A propósito de estos meandros de la vida nacional, Yunis (2004) dice que  lo más grave no es esto sino la incidencia de los medios de comunicación, el cual es cada vez más determinante no propiamente para consolidar la mejor conciencia sobre los problemas que nos aquejan. Antes fue la radio, hoy es la televisión “con un inmenso poder, dominador, interesado, absorbente, manipulador”. La urna de cristal es un buen ejemplo de lo que puede la propaganda para crear imaginarios sobre la transparencia del gobierno en la gestión pública. En la práctica es el poder de los señuelos.

En las democracias precarias las técnicas de manipulación han estado al orden del día. Remplazan la deliberación, la crítica y la acción contestataria. El Homo videns de Sartori ha resultado efectivo para construir audiencias proclives a la fascinación mediática. Yunis lo repite hasta la saciedad: desde la manipulación mediática se construyen consensos ficticios pero funcionales a los tipos de gobernabilidad requeridos, pero  a un alto costo para la legitimidad. Ante su poder somos vulnerables a la influencia inconsciente (Pratkanis, Aronson, 1994)

Un caso emblemático de lo que puede el uso y abuso de la persuasión,  a través de la propaganda es este aviso publicitario de 1863 en los Estados Unidos –ver imagen- . En el marco superior, un hombre está siendo atormentado por una horda de demonios enojados, que representan las dolencias: dolor de cabeza, dolor de muelas, náuseas y otros. El hombre no es claramente así, y la Parca está mirando sobre su hombro desde el fondo. En el segundo cuadro, vemos al mismo hombre después de tomar un trago de medicamento: los demonios desaparecen. Un sol resplandeciente lo alumbra. Lo mismo sucede cuando con la etiqueta paramilitar, remplazada por el de Bacrim. 

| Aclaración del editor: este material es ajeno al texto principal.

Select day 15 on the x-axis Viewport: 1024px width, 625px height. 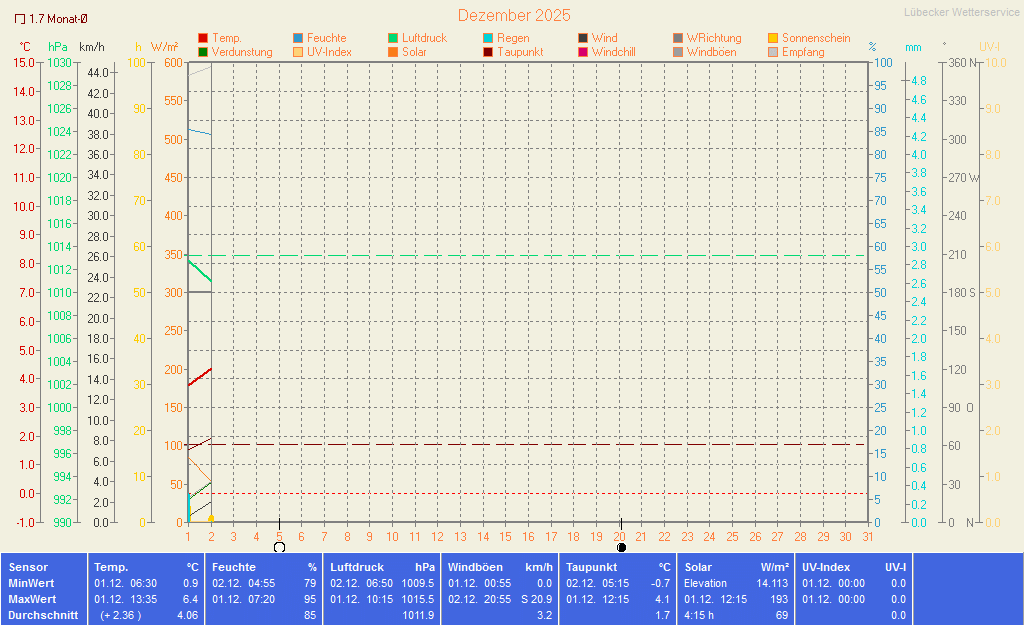coord(506,537)
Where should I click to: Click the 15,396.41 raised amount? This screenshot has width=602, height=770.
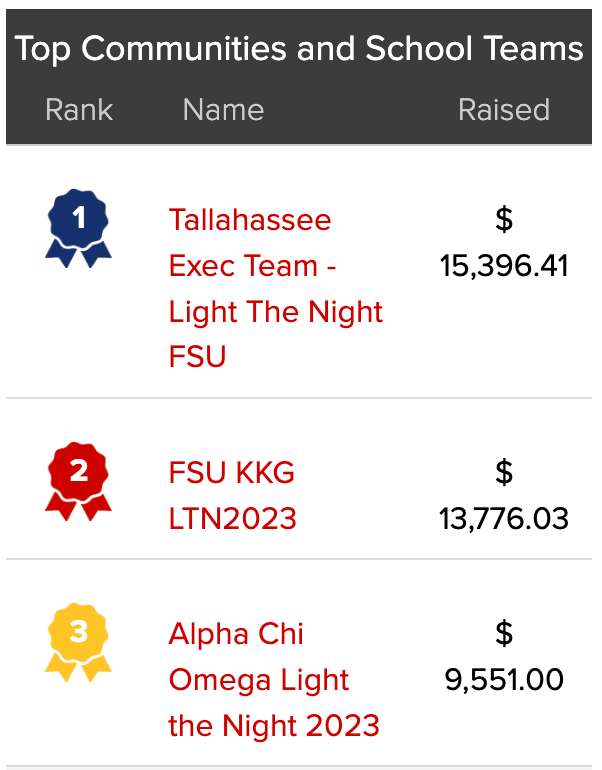coord(504,266)
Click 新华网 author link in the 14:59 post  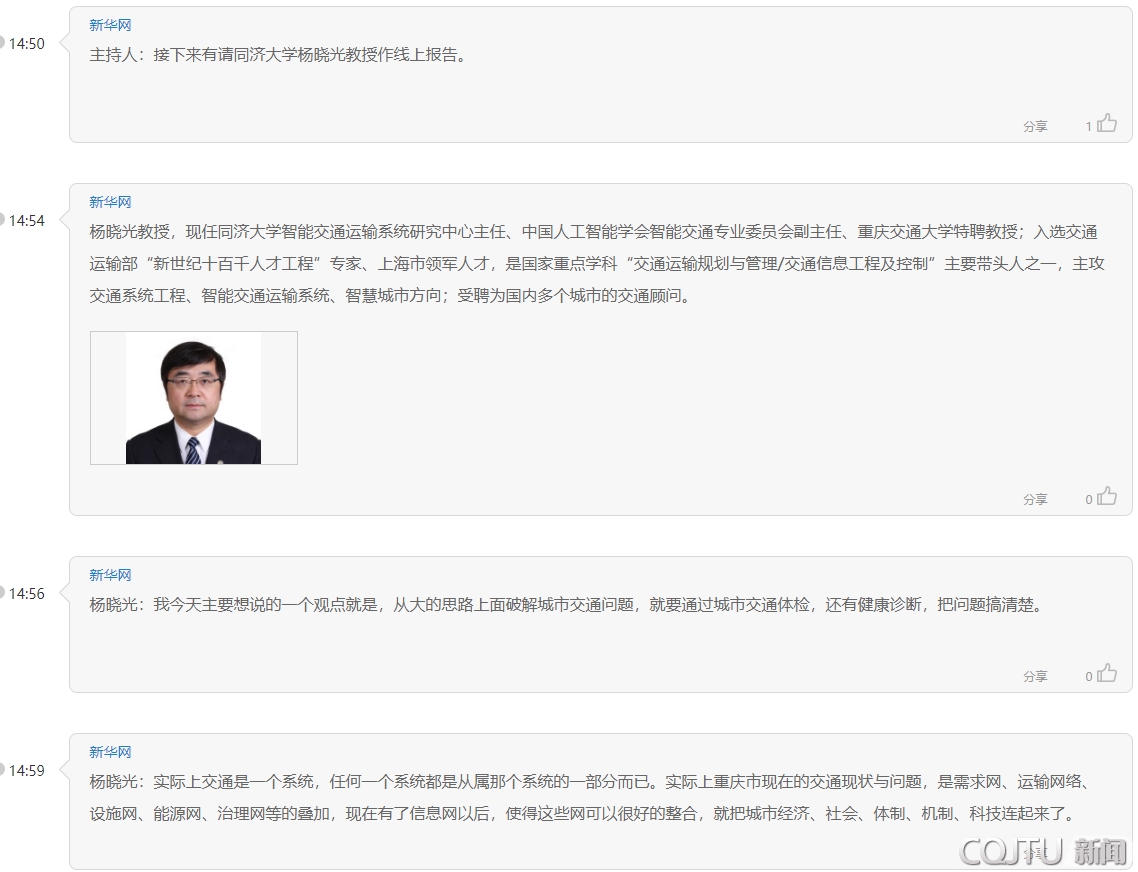click(110, 752)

En clave doméstica podría imaginarse, por ejemplo, que algunos concejales convencidos de  una ciudad sin mendigos durmiendo en la calle, lo que buscan es reivindicar el placebo del orden limpio. Cual piel sin arruga equivale a una ciudad: sin perros callejeros, sin vendedores ambulantes, sin menesterosos, sin homosexuales  ni prostitutas, prodigándose en el espacio público. Nada que estorbe. Es la imagen la que cuenta, y no esa realidad social que  sangra y supura por las grietas de una sociedad envilecida por el salvase quien pueda.

Hilando delgado la metáfora diría que tras la publicidad engañosa de la Diva estaría, por demás, la eterna juventud del narcotráfico y lo que se le parezca, bajo patrones estéticos que excluyen a las mujeres de nalgas flácidas y regordetas. Menos mal que en  La tercera mujer de Lipotvesky “los himnos a la belleza sólo exaltaban a una mujer ficticia” Y de eso, precisamente, se trata: de promover una ficción que legitime el discurso de los vencedores sobre el resto, sobre los que no son cómplices del engaño. Para salir de este estercolero resulta alucinante leer a Cristina  Valcke en Soportar la joroba:

Persigues la belleza a tientas/ has pactado con lo oscuro.

Ahí donde fracasa la risa/tu niña duerme:

sólo son bellos los ángeles/ cuando han caído.

Con Valcke, estará Martha Patricia Meza y su libro En nombre de Lilith, tela para otra ocurrencia. Ambos libros serán lanzados este viernes 30 de marzo por CANTARRANA a las 7:30 p.m. en la Cámara de Comercio de Cartago. Todo en homenaje a la mujer de carne y hueso, y no propiamente a las que son objeto  de “rebajas y descuentos” en los grandes centros comerciales.